Dataset entries
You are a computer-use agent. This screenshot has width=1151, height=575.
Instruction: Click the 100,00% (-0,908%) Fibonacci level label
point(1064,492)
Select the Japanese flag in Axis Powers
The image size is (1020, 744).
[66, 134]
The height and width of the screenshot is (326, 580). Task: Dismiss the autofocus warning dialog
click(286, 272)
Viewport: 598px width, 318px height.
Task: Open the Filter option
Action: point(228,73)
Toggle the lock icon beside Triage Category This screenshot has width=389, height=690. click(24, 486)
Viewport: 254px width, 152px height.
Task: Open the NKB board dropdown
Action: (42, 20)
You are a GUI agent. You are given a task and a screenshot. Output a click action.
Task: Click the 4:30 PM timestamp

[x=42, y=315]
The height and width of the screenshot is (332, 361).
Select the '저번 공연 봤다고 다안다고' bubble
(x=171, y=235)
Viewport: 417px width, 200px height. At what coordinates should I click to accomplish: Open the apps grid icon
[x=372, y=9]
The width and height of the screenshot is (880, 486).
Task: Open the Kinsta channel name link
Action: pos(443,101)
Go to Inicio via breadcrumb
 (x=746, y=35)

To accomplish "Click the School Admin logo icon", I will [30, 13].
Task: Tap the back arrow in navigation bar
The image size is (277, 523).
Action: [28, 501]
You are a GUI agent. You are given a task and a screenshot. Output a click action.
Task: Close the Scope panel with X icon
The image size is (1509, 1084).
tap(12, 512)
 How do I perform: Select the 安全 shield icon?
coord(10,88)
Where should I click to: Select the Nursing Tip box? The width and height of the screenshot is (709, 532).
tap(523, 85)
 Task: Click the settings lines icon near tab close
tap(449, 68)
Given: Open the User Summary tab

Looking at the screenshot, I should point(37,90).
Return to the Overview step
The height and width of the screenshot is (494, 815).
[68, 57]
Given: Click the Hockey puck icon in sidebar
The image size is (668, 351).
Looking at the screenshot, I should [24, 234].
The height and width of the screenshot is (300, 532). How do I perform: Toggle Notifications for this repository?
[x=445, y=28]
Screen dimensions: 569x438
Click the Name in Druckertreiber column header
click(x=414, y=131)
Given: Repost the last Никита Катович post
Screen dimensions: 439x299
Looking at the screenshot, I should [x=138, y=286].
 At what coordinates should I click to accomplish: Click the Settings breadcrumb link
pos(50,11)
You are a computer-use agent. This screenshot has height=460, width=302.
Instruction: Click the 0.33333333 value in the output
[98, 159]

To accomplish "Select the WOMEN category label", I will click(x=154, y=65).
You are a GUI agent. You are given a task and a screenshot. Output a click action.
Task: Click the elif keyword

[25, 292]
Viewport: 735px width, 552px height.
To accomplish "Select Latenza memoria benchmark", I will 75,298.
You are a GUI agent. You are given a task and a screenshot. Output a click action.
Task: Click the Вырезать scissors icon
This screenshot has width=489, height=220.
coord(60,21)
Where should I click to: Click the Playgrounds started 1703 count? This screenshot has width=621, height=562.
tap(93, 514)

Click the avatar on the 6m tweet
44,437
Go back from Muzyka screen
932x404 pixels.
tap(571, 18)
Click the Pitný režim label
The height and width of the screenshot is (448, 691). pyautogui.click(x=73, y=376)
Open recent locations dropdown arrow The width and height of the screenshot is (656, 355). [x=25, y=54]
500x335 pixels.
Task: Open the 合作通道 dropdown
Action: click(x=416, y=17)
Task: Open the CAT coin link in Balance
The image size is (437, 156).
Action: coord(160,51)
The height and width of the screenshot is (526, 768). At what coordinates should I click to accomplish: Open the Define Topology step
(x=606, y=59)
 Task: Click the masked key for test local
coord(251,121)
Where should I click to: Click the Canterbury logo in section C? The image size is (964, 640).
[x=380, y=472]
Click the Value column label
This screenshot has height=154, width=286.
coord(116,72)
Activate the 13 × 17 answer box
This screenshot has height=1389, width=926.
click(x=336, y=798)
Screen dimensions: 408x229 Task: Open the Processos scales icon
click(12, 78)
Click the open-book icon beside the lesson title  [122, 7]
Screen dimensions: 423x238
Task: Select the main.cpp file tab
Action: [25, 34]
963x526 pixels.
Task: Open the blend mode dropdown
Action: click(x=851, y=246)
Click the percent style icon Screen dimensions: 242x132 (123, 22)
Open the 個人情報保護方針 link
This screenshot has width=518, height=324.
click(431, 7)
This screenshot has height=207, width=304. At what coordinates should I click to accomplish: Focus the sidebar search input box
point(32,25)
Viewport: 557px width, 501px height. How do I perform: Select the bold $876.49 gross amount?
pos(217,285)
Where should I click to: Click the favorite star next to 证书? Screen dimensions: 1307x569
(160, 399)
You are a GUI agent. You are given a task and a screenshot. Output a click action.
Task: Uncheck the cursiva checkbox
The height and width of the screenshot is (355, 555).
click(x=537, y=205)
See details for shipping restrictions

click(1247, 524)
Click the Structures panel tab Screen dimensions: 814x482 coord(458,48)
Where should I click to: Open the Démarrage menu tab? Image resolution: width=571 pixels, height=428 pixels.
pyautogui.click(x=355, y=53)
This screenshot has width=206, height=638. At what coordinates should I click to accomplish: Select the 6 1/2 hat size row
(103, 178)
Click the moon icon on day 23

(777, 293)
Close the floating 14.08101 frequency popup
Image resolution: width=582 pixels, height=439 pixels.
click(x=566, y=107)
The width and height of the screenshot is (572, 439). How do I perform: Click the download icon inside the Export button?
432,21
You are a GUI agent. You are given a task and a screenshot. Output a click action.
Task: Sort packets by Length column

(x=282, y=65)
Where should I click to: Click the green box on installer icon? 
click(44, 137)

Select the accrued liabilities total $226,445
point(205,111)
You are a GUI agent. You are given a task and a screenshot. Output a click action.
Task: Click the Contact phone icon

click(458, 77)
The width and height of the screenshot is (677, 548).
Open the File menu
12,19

▶ **Problem details**
All lines in the records that contain "will" are to be copied and returned.

▶ **Response**
To accomplish "Click the School Admin logo icon", I will [30, 13].
To accomplish "Select the WOMEN category label", I will click(x=154, y=65).
To accomplish "Select Latenza memoria benchmark", I will 75,298.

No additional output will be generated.